Review by Ian Keogh
As seen in volume one, an ancient and persistent evil has been launched across the dimensions, affecting the characters from IDW’s licensed properties. The cast from Transformers and G.I. Joe coped with the incursions into their dimensions, and now it’s the turn of Star Trek and Ghostbusters.
This is classic Star Trek movie era cast, beginning with Admiral Kirk, Mr Spock and a grumpy Dr McCoy in a shuttlecraft on their way to a planet where McCoy is to be honoured for stopping a plague. It doesn’t go to plan. Because we’re all so familiar with zombies, it’s clever of writers Scott and David Tipton to play on the Enterprise crew never having encountered them previously, and being unaware of what they can do. Phasers on stun doesn’t work, and they may not wear red shirts, but the support crew are rapidly killed leaving only the headliners. With any Star Trek project it’s important that the artist capture actor likenesses, and Gary Erskine manages this well. He’s working from layouts provided by Casey Maloney, and of necessity the backgrounds are functional futuristic labs. The deliberately clunky design for a robot is nice, as are a couple of movie homages, but it stretches credulity that the threat established in volume one is so easily set back.

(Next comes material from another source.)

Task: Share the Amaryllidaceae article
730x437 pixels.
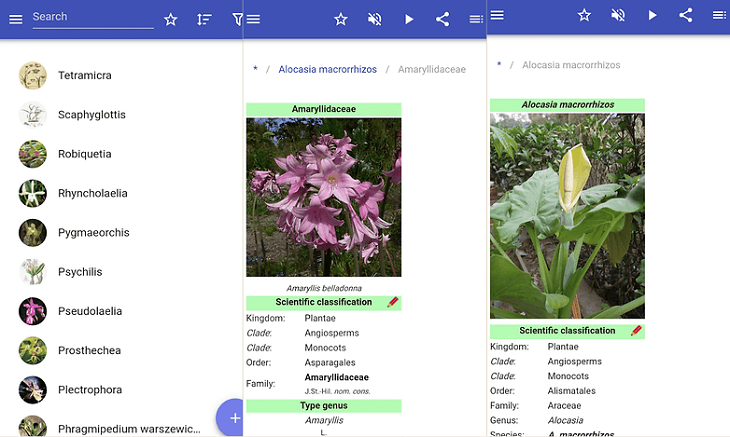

Finding the viscerally imaginative art of Kyle Hotz on Ghostbusters is a surprise, and as Infestation preceded the movie remake, he’s drawing the original 1980s cast. He fits them well into his style, and Eric Burnham’s dialogue captures the movie personalities. They’re also faced with zombies, but unlike the other segments of Infestation, theirs is a comedy world, and produces a more enjoyable romp than the Star Trek segment.
With zombie infestations begun in other dimensions, it’s down to Dan Abnett and Andy Lanning to finish what they started. In the world of CVO, Covert Vampire Operations, the secret government organisation is still attempting to shut down the technology that allowed the Undermind and their avatar to invade the other dimensions. The problem is that this will have an unfortunate human cost. Abnett and Lanning surprise with the neat simplicity of their solution, which builds on what was established in CVO: African Blood, taking it in a very logical direction. It requires artistic ingenuity to deliver the plot, and David Messina’s the man for that, with his design for the Undermind’s manifestation primal and disturbing.
While a neat idea that plays out logically, Infestation is necessarily episodic, constantly switching moods. Taken in isolation, the opening and closing chapters by Abnett, Lanning and Messina form one taut and desperate thriller, but while the intrusion of zombies into other worlds isn’t forced, it doesn’t have the compelling nature of the core story. The novelty, however, proved enough, and Infestation 2 followed. An alternative way of reading this is via the hardcover collection of the entire story.